Here is OCR options setting for FScrawler: https://fscrawler.readthedocs.io/en/latest/user/ocr.html

Config for case 1:

name: "test"
fs:
  url: "/path/to/data/dir"
  ocr:
    enabled: false
    pdf_strategy: 'no_ocr'

Config of case 2:

name: "test"
fs:
  url: "/path/to/data/dir"
  ocr:
    enabled: true
    pdf_strategy: 'ocr_and_text'`

P.S. I can sort them OCRed and non-OCRed files using other means and have two separate FScrawler jobs for each pile of PDF files, but before I do this, I want to check if there is an easier way to use FScrawler native features.

Thank you!

Welcome!

I don't think there's a way to do that in Tika (so in FSCrawler).
How do you know which files should be OCRed and the others? Is there a technical way to implement that?

1 Like

Thank you for your response, David!
This clarifies things perfectly!

My thinking was to do the following operation for every file:

  1. Extract text from a file and check how many characters in the text and how many pages the file has
  2. If there are fewer than X characters per page, perform OCR on that file.

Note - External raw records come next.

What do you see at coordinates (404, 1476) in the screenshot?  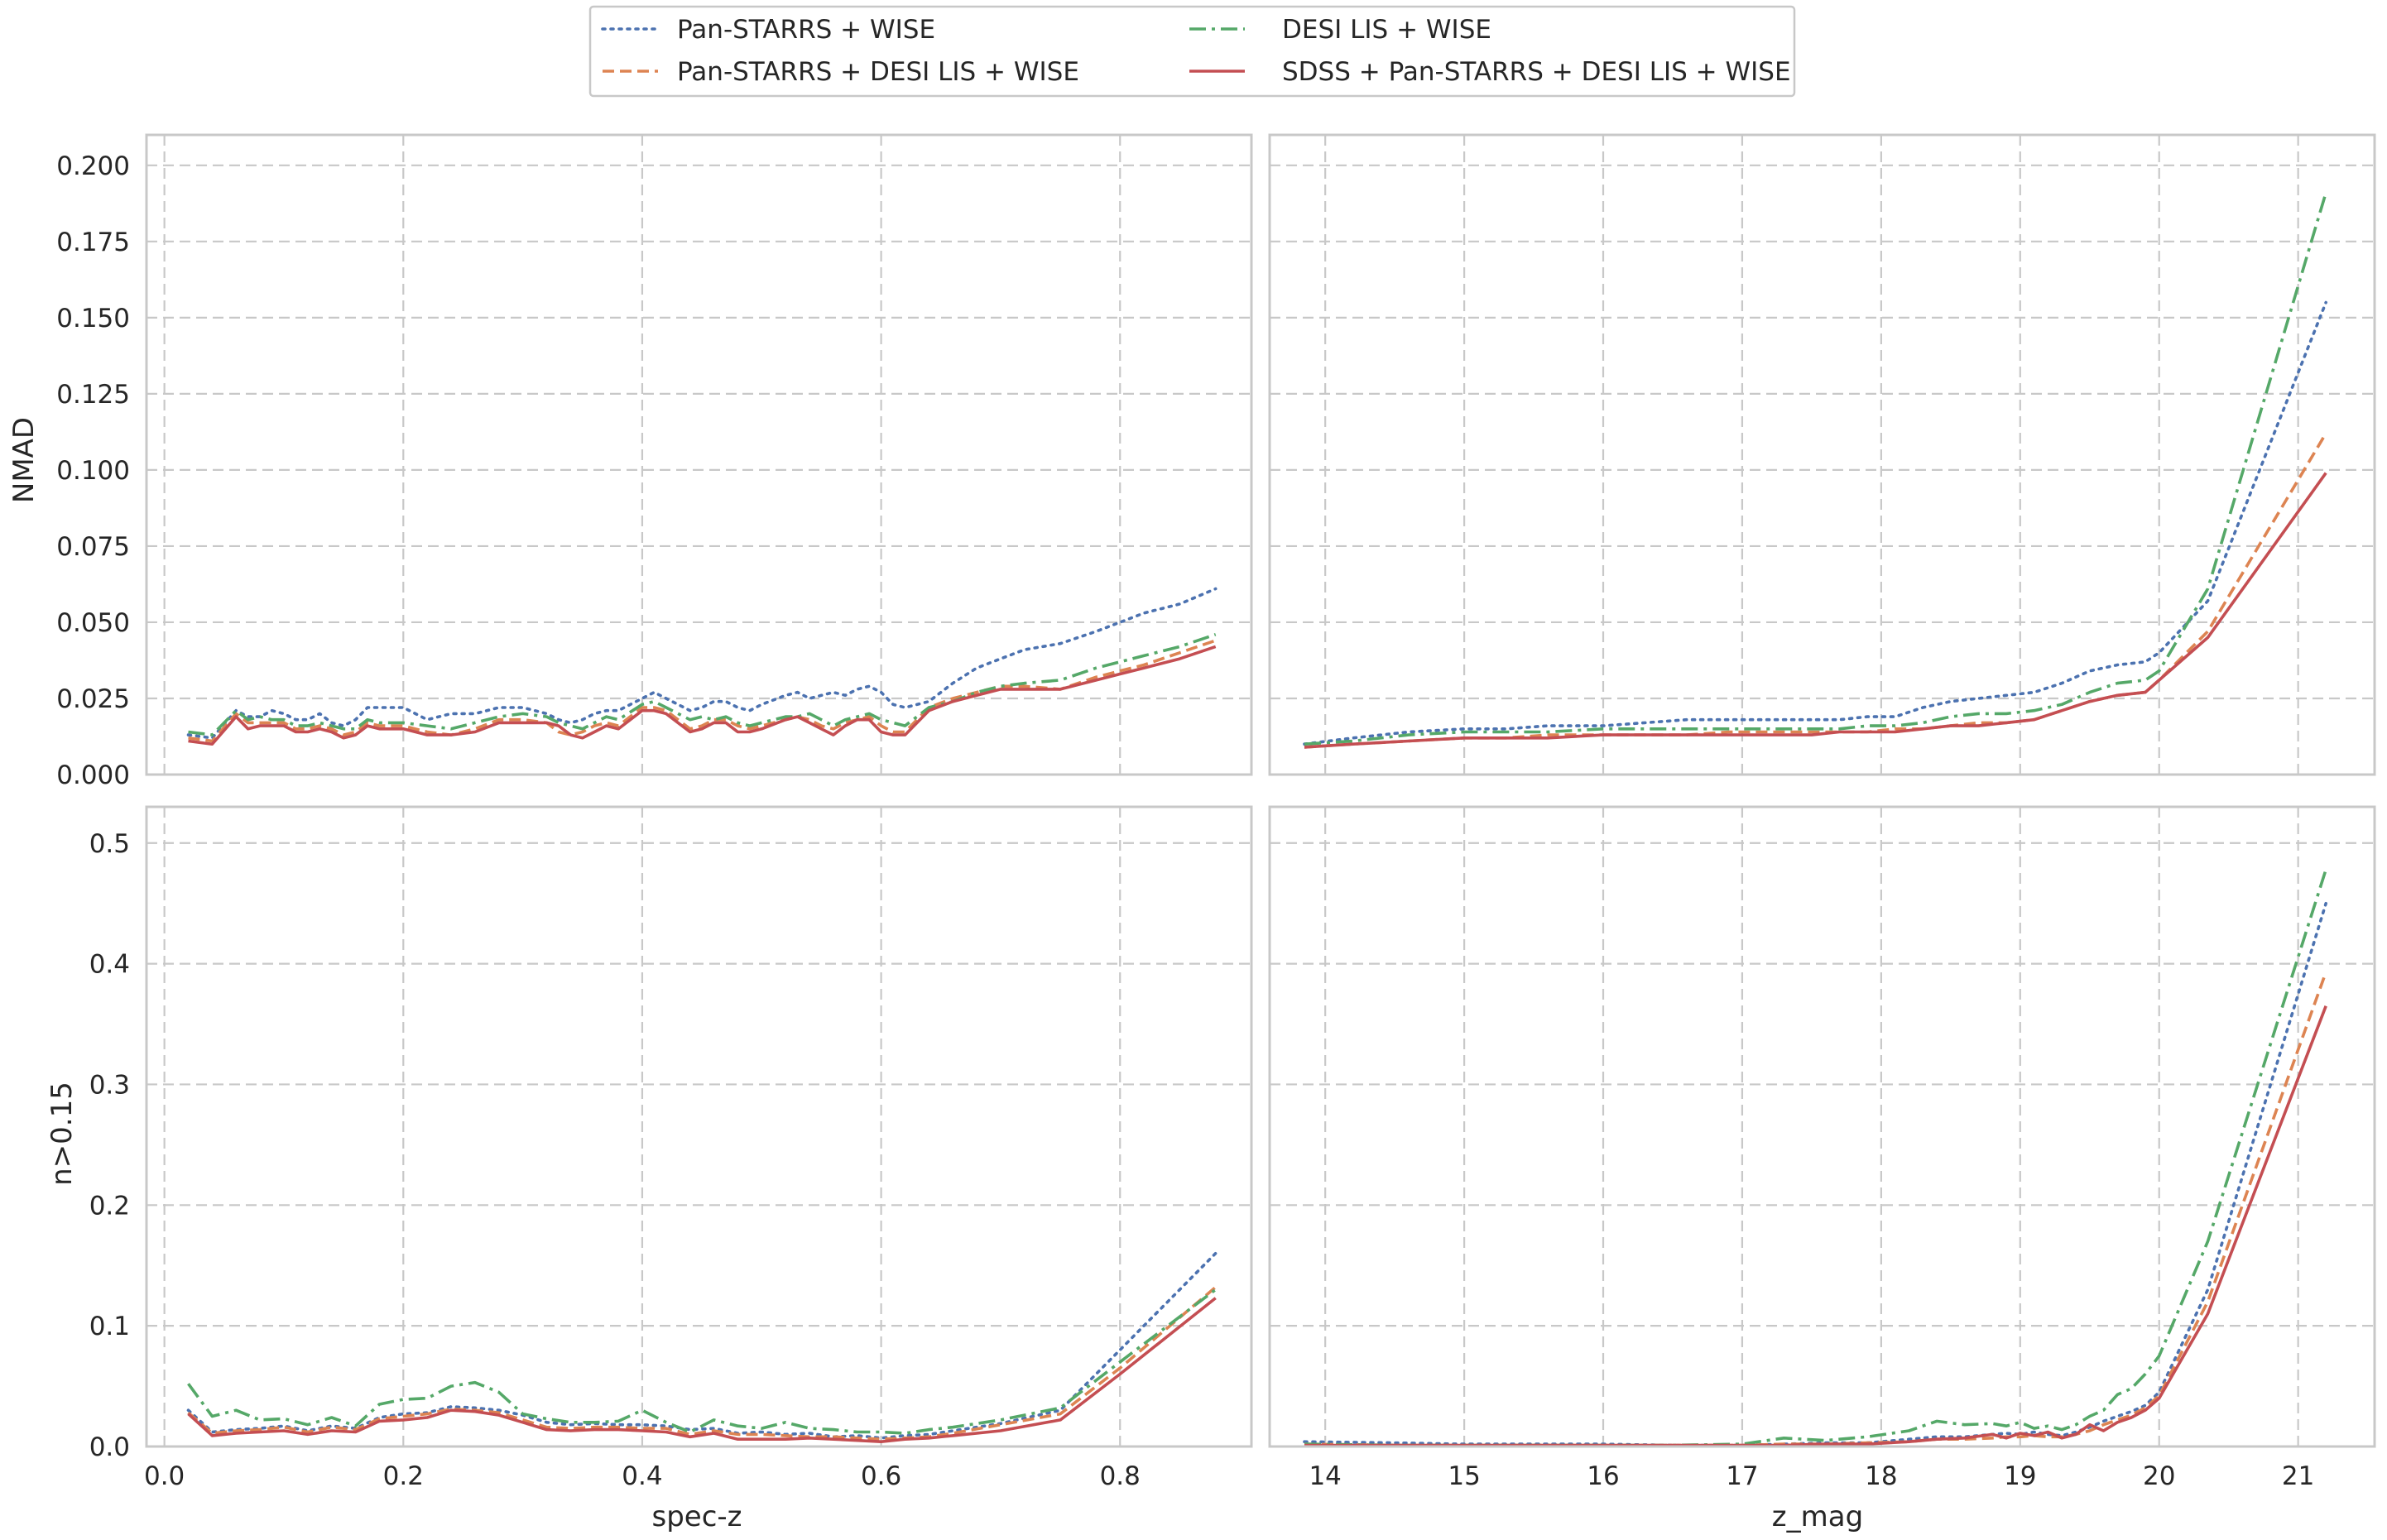 I see `x-tick-label: 0.2` at bounding box center [404, 1476].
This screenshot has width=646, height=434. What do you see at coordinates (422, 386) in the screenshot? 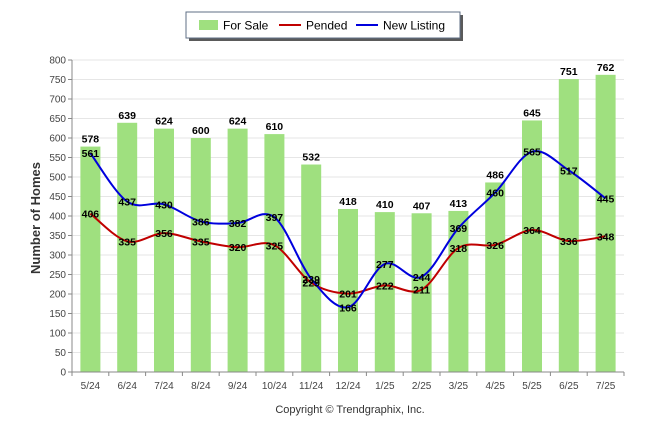
I see `x-tick-label: 2/25` at bounding box center [422, 386].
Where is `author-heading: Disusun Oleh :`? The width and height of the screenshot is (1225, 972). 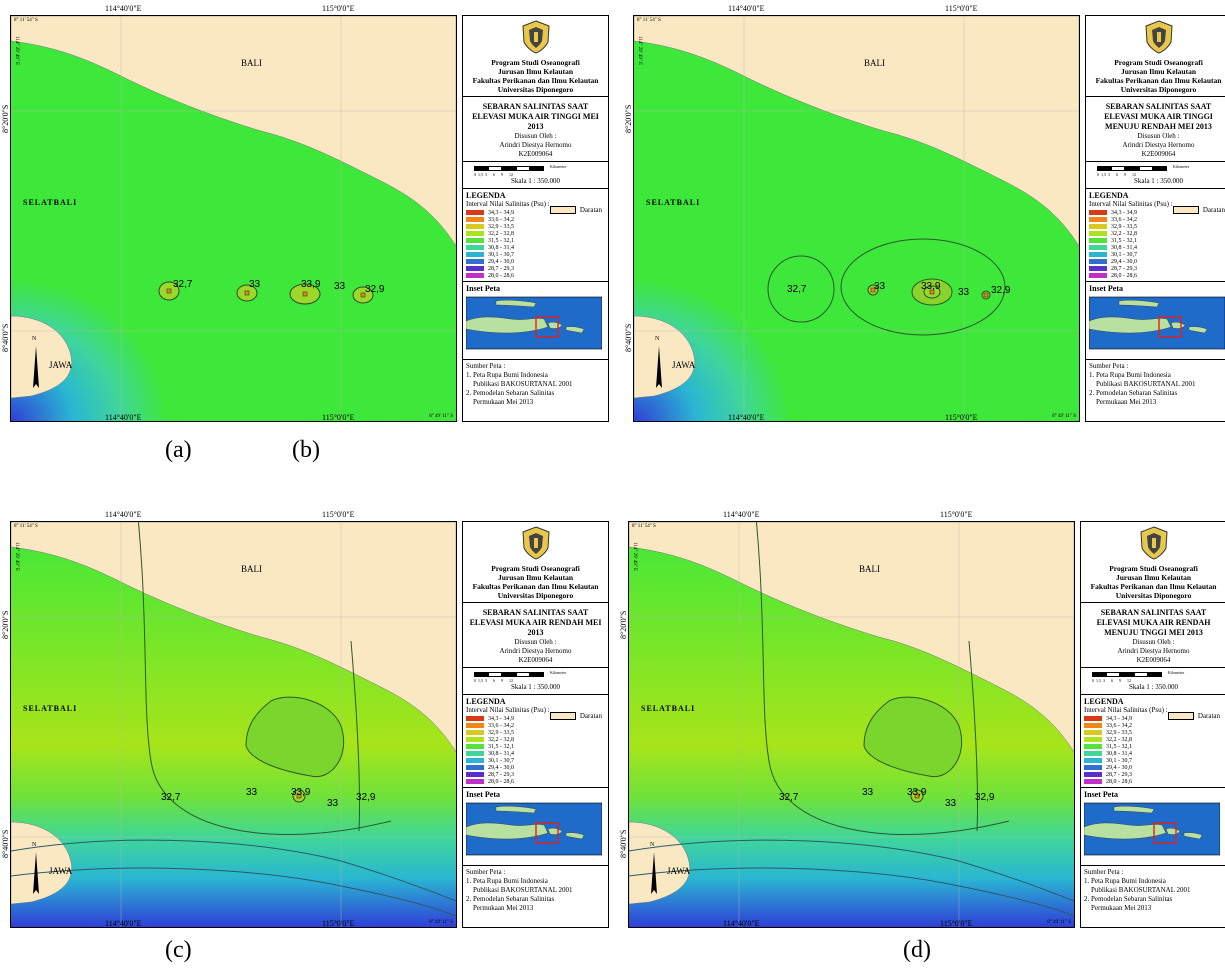
author-heading: Disusun Oleh : is located at coordinates (1154, 642).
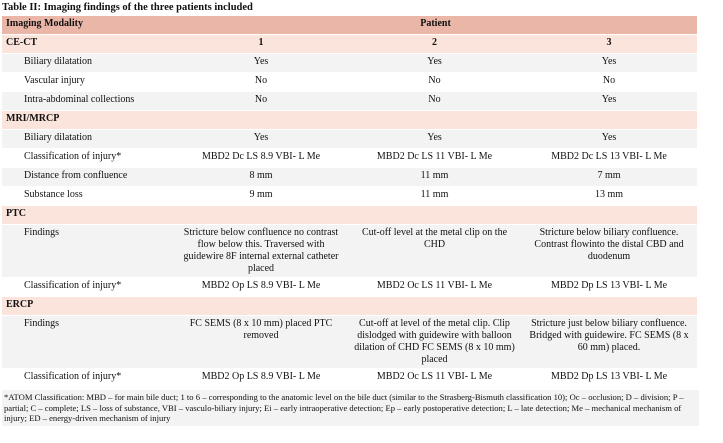 Image resolution: width=723 pixels, height=443 pixels. What do you see at coordinates (88, 44) in the screenshot?
I see `section-name: CE-CT` at bounding box center [88, 44].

I was uploading PDFs to Elasticsearch using Python before and this is how I did it. I'd like to use FSCrawler from now one - let me explore if I can solve it by having two FSCrawler jobs and sorting files on whether they need to be OCRed.

P.S. Thank you so much for your work on FSCrawler!

Smart idea. Could you open an issue so I could try to come with a solution?

Adding an option in ocr like "run_above": 500.

1 Like

We have a rudimentary "auto" mode for OCR'ing of PDFs. I just updated our wiki to include this -- https://cwiki.apache.org/confluence/pages/viewpage.action?pageId=109454066. See "Option 2: Configuring OCR on Rendered Pages".

This will trigger OCR on pages if < 10 characters were extracted or more than 10 characters lack unicode mappings.

If there are better heuristics we should add, let us know!

2 Likes

This is amazing! Thanks a ton @tallison.

PR is on its way here: https://github.com/dadoonet/fscrawler/pull/965

@equj you can already use the auto option by setting:

name: "test"
fs:
  url: "/path/to/data/dir"
  ocr:
    enabled: true
    pdf_strategy: 'auto'

This topic was automatically closed 28 days after the last reply. New replies are no longer allowed.